● Task 1
In the personal account of growing up in a modest household, what was the family's yearly income in the 1990s?
● Task 2
Extend the personal account of growing up in a $30,000-a-year household, starting after its final sentence.
[[ Excerpt open ]]
I grew up in a $30,000 a year household (in the 1990s), and because my parents took the time to raise me, I turned out to a normal kid by getting direct contact with my parent during all phases of my upbringing.

I used to envy people who had more money than me (which was most of my friend's families), but when I grew up, I started to learn that wealthier families aren't always the happiest, and they may have their own set of issues.

I didn't have that much (except for a Nintendo, 3 squares a day, and 2 cars outside) but I was pretty happy as a child.

As far as securing a child's future, while my parents sacrificed salary for being able to raise me (and could not afford to save money for college for me), I still ended up getting excellent grades at a public high school (and aced my AP classes), never went without medical insurance through age 21, got a full ride into a private college through p.h.D. (I worked hard on my high GPA and SATs knowing that there was no money saved for me for college), and my parents didn't need to make a CEO salary (in fact my mom never worked more than 35 hours a week).
[[ Excerpt closed ]]
[[ Study material open ]]
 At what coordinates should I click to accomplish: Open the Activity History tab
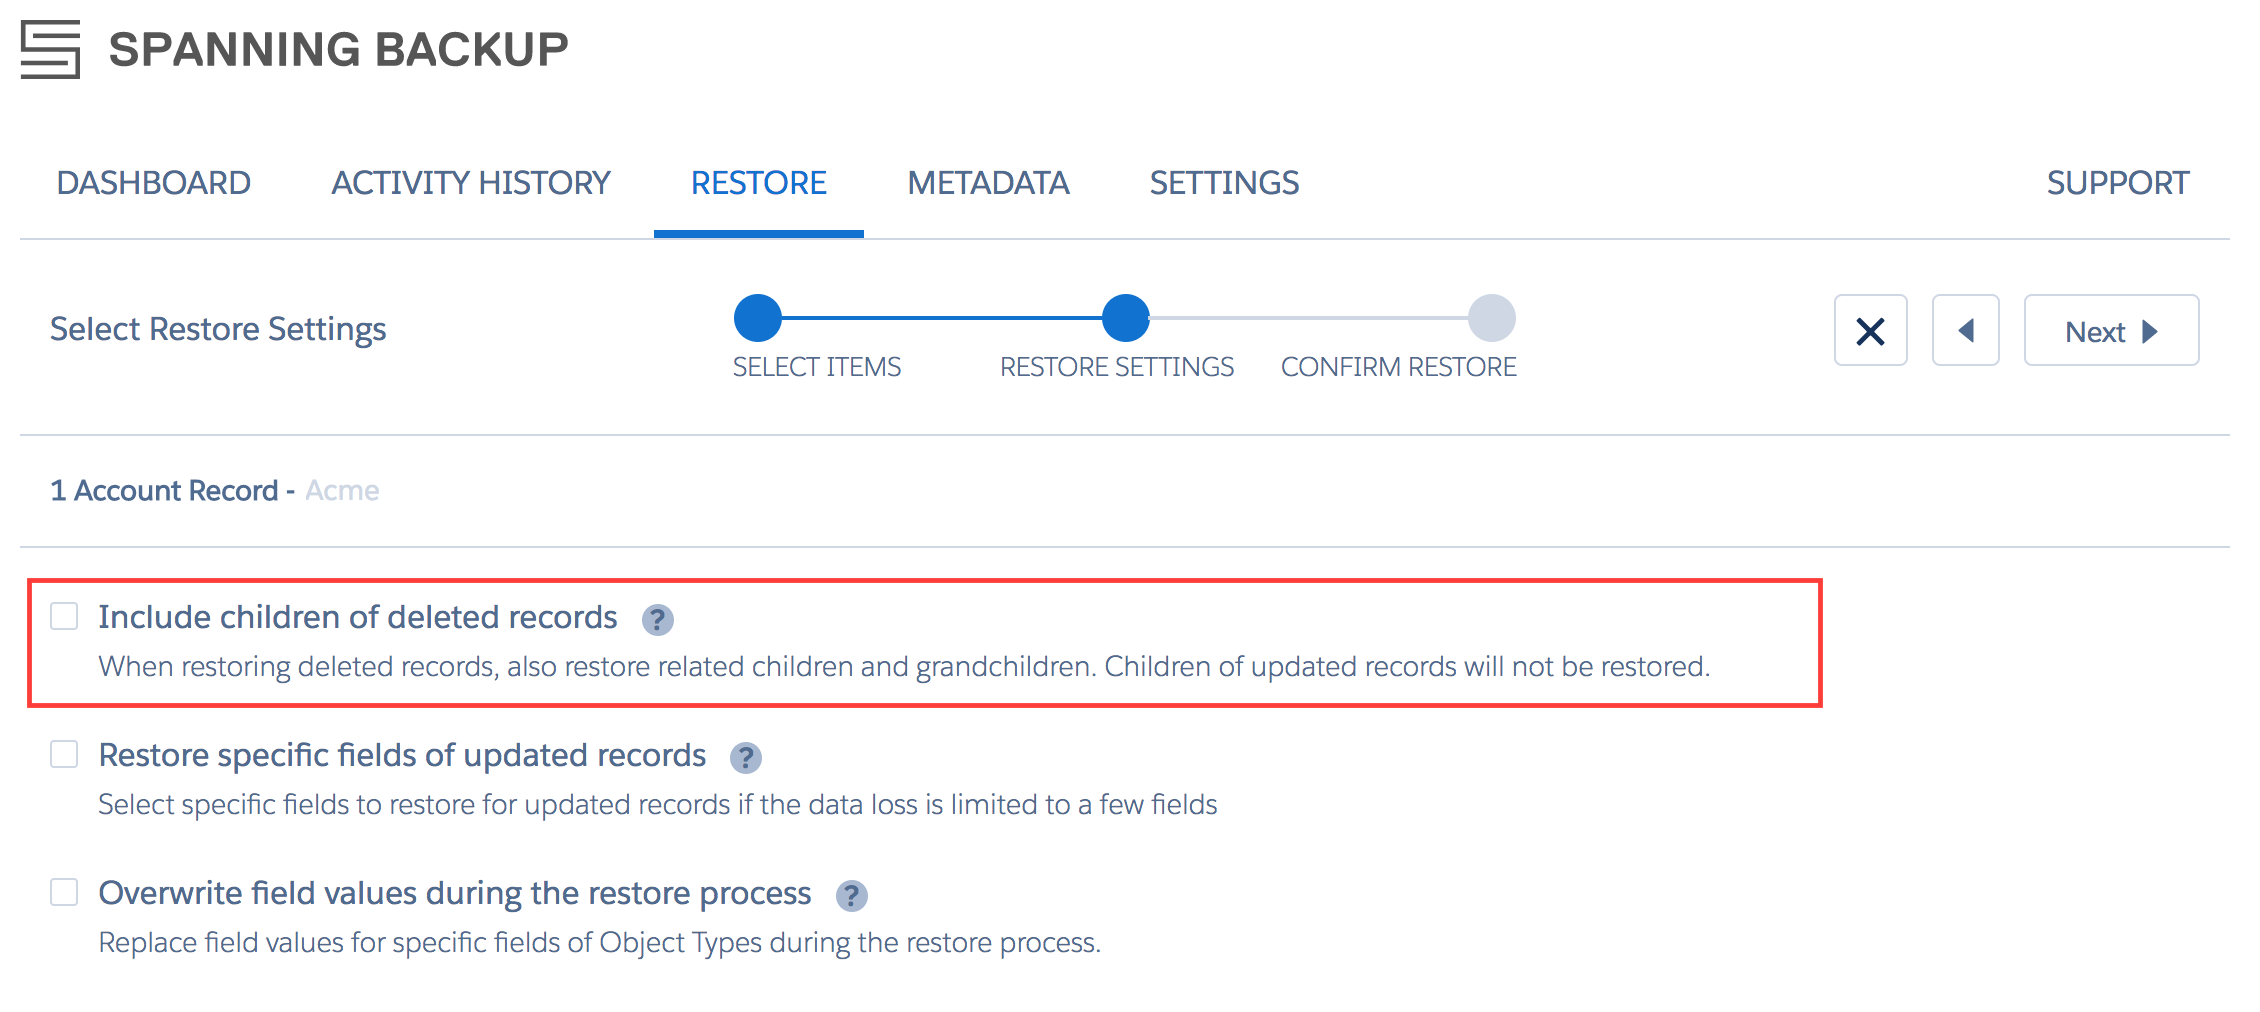pyautogui.click(x=471, y=183)
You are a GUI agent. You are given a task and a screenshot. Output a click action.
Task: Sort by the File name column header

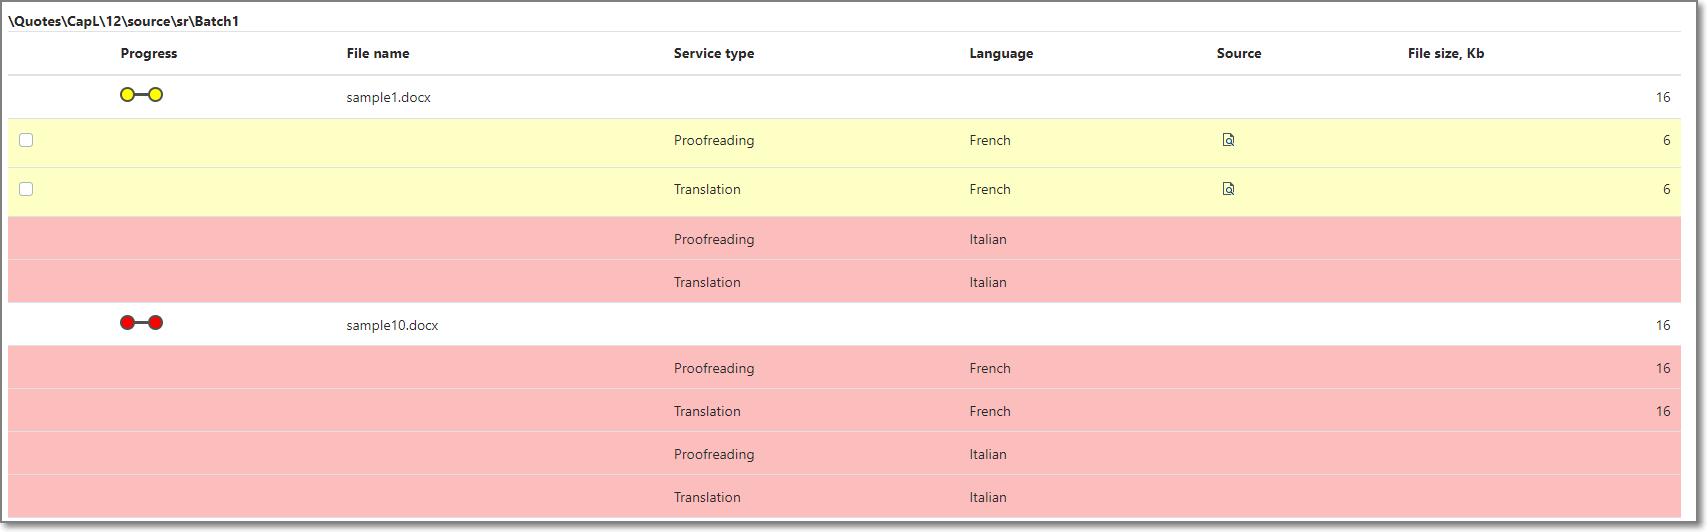[378, 54]
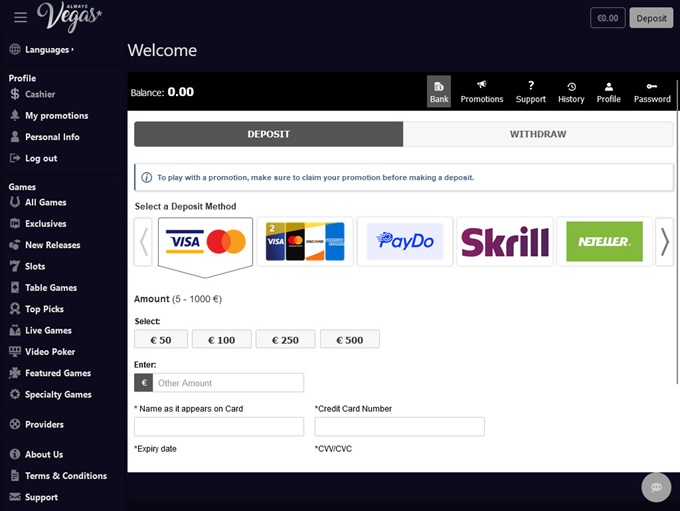680x511 pixels.
Task: Click the Support question mark icon
Action: point(531,86)
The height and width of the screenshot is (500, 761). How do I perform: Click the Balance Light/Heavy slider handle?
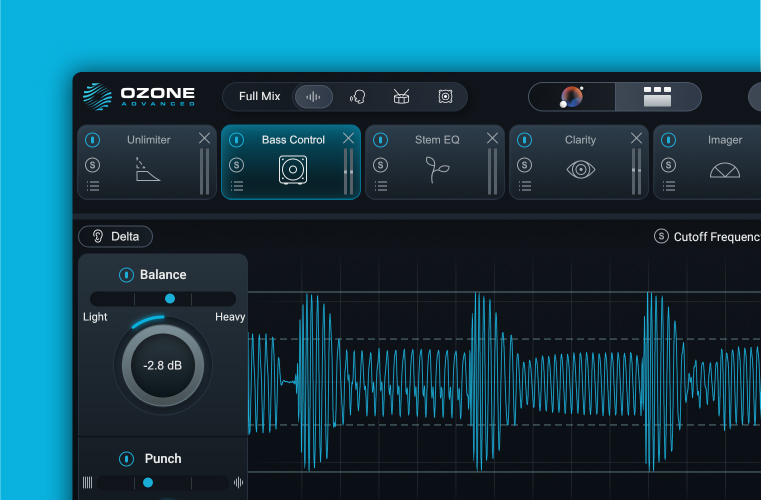[170, 299]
[[ Study material closed ]]
● Task result 1
$30,000 a year.

● Task result 2
No one NEEDS to make an executive wage to raise a happy child (or even to maintain an acceptable standard of living) they simply choose to because they really like their work, money, or some combination thereof. However, that doesn't mean one shouldn't be one, and I admire anyone with that much ambition and passion for success.

While I respect the role of the nanny very much (and everyone's right to get one if they want one), and I believe nannies and baby sitters are sometimes necessary, I am a firm believer in trade-offs in life.

If you focus your life on making lots of money and your career too much (while there's nothing wrong with either in moderation), you are trading off familial harmony. It's all about work/life balance IMHO. If there's anything this movie teaches us is that material wealth doesn't necessarily make a child happy (though it helps).

I wouldn't trade the Friday nights I spent playing soccer with my dad throughout my childhood for anything in the world.

I don't agree that anyone needs a 24/7 nanny if one can afford one (and if they can, they should pay them handsomely). The parent just has to be willing to sacrifice a little of salary/position at the corporation if family is truly important; if the parent is not willing to, that's their prerogative.

As long as you can pay your rent/mortgage in a decent area, have a enough for food, gas, clothing, medical insurance, some entertainment, and still have a little left over at the end of the month, you can't ask for much else; everything else is really just gravy.

In this movie, it's amazing how the Chris Evans character is actually a normal person even though he went through the whole boarding school thing, barely seeing his dad. I can't comment whether that is a typical outcome or not for kids in the character's situation, but in my book, nothing beats seeing your mom and dad home after work, them picking you up from school, etc.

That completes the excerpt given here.